Which of the following sets are compact?
$1.\{({1\over n},{1\over m})\in \mathbb R^2:m,n\in \mathbb Z\}\bigcup \{(0,0)\}\bigcup \{({1\over n},0):n\in \mathbb Z\}\bigcup \{(0,{1\over n}): n\in \mathbb Z\}$
$2.\{(x,y,z)\in \mathbb R^3: |x|+|2y|+|3z|\le 1\}$
$3.\{(x,y,z)\in \mathbb R^3:x^2+2y^2-3z^2=1\}$
$4.\{(x_1,x_2,....,x_n)\in \mathbb R^n:x_1+x_2+x_3+.....+x_n=0\}$
Option $4$ is clearly unbounded so not compact.

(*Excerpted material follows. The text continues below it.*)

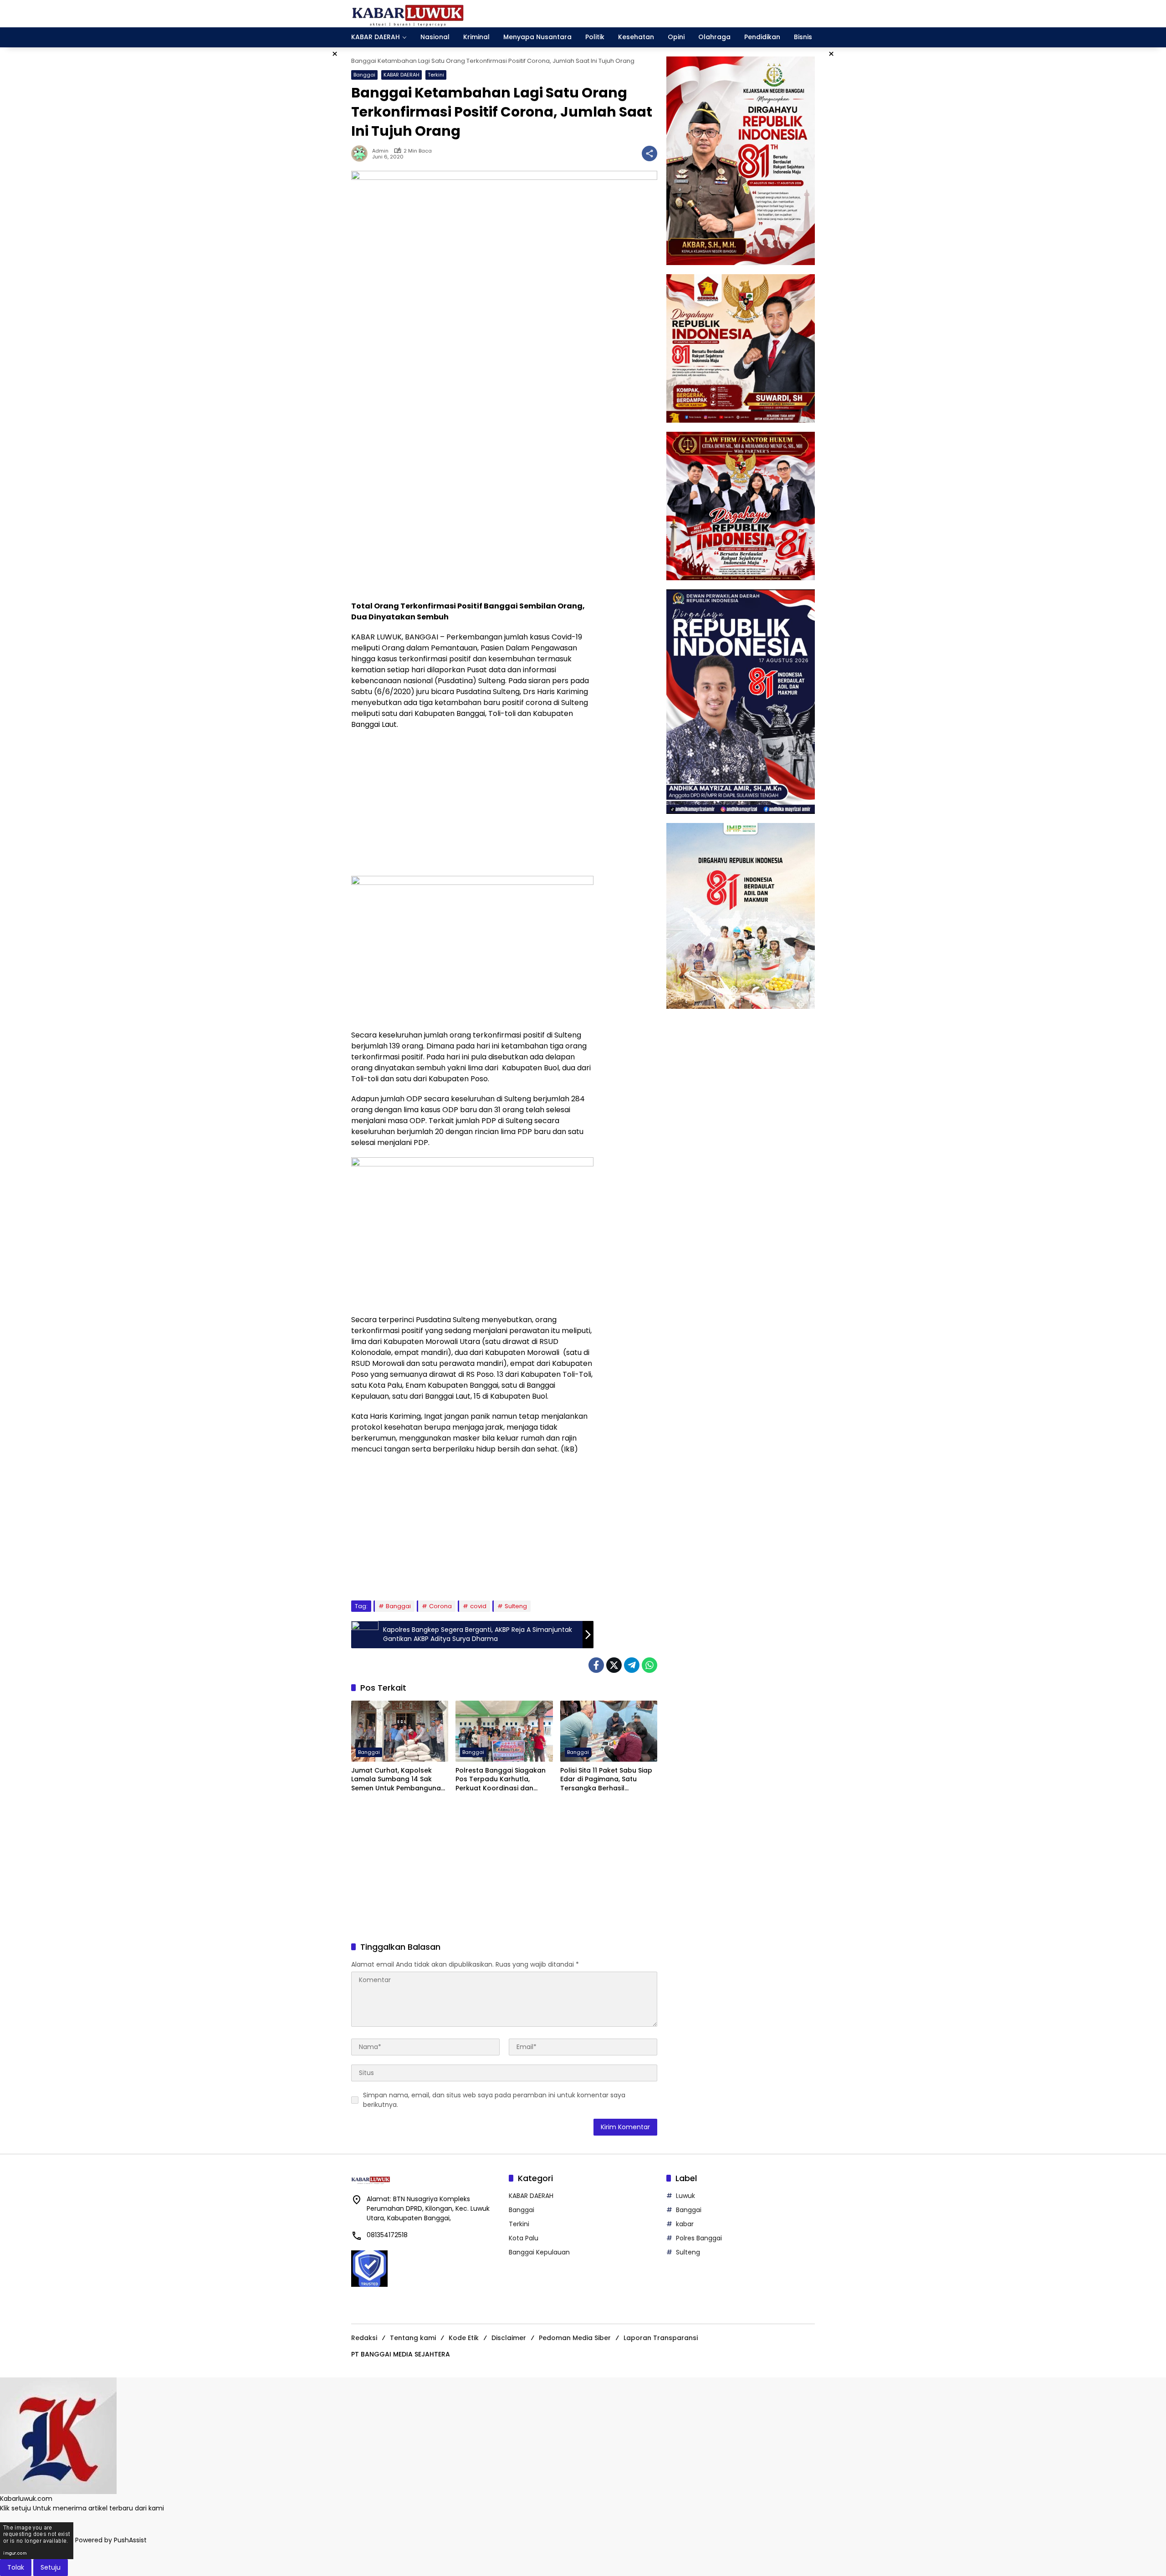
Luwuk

For option $3$, $x^2+2y^2=1+3z^2$ so the set , is unbounded for arbitrarily large values of $z$ will take up arbitrarily large values of $x$ and $y$ so unbounded.
Option $2$ is bounded since the equation is basically sum of three positive numbers less than $1$.How do I show that it is closed as well?

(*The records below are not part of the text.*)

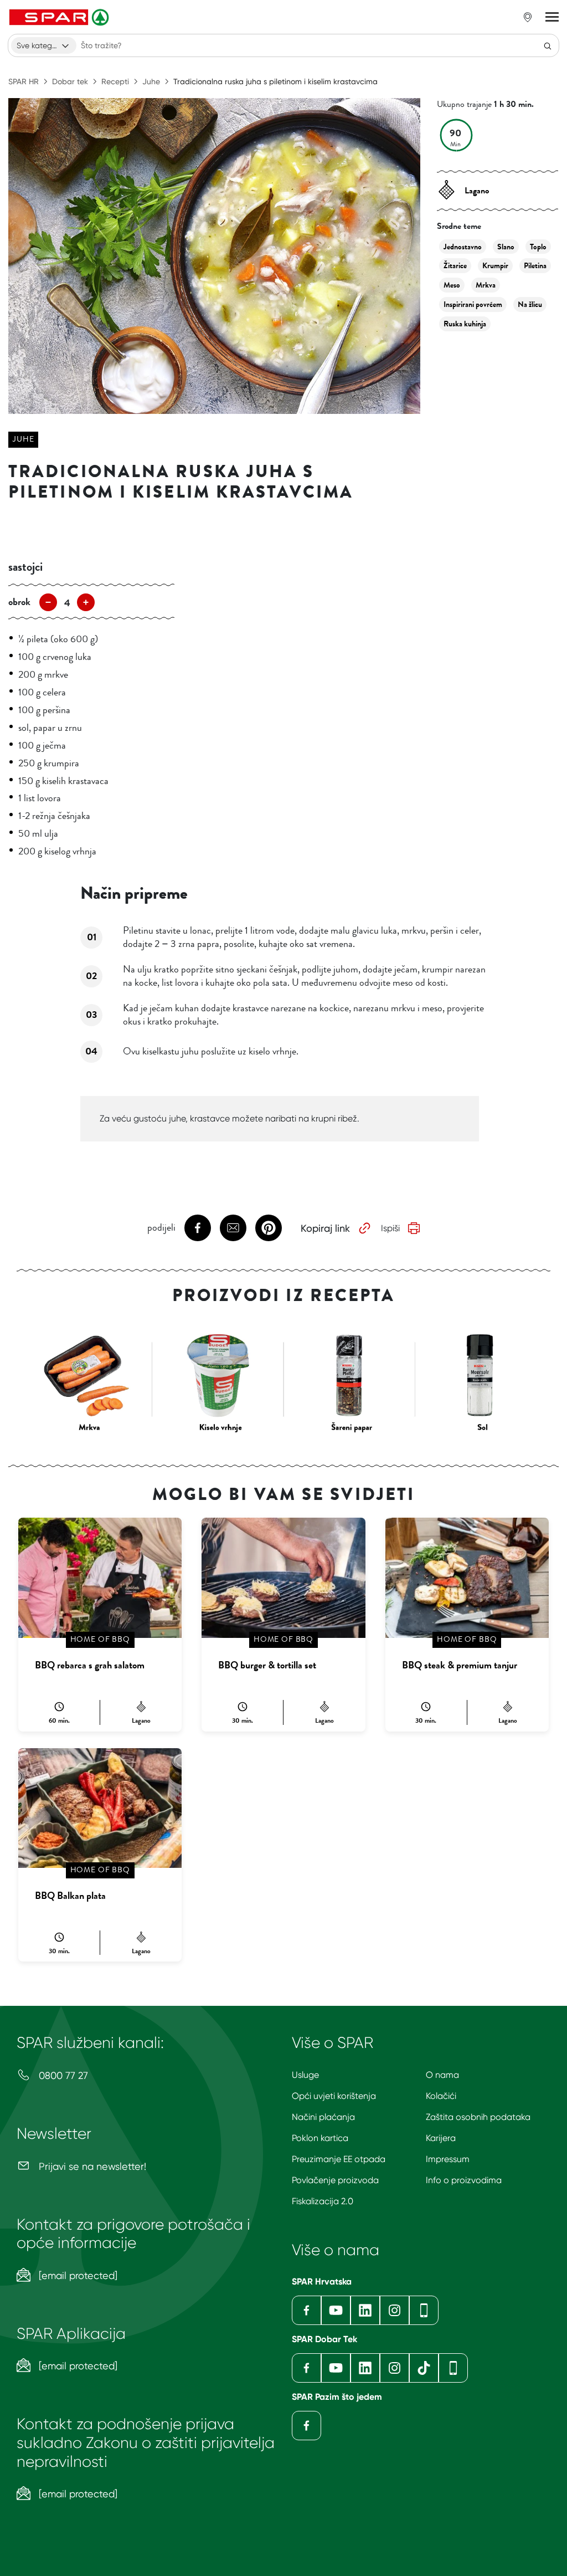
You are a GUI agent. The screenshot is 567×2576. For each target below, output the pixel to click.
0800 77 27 (62, 2075)
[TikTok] (424, 2368)
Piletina (535, 266)
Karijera (441, 2138)
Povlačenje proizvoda (335, 2180)
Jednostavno (463, 247)
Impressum (448, 2159)
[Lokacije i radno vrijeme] (527, 17)
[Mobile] (424, 2310)
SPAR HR (23, 81)
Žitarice (455, 266)
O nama (442, 2075)
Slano (505, 247)
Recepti (115, 81)
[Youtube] (335, 2310)
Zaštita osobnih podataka (478, 2117)
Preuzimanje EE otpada (338, 2159)
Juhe (151, 81)
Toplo (538, 247)
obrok (19, 602)
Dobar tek (70, 81)
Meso (452, 285)
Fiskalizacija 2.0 (322, 2201)
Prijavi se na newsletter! (91, 2166)
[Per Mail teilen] (233, 1228)
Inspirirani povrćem (473, 304)
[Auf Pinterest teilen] (268, 1228)
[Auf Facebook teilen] (197, 1228)
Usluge (305, 2075)
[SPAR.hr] (60, 17)
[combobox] (43, 45)
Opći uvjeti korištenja (334, 2096)
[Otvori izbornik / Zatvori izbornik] (552, 17)
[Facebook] (306, 2310)
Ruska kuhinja (465, 324)
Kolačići (441, 2096)
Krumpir (495, 266)
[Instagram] (394, 2310)
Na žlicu (530, 304)
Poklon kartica (320, 2138)
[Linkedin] (365, 2310)
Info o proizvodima (464, 2180)
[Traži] (547, 45)
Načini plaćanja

For Option $1$,the set is bounded and I can see the set $ \{(0,0)\}\bigcup \{({1\over n},0):n\in \mathbb Z\}\bigcup \{(0,{1\over n}): n\in \mathbb Z\}$ is closed itself and is a set of limit points of the set $\{({1\over n},{1\over m})\in \mathbb R^2:m,n\in \mathbb Z\}$. Now if only I could show that those are the only limit points the set $\{({1\over n},{1\over m})\in \mathbb R^2:m,n\in \mathbb Z\}$ can have then I would be sure that it was compact. How do I prove that? Thank you.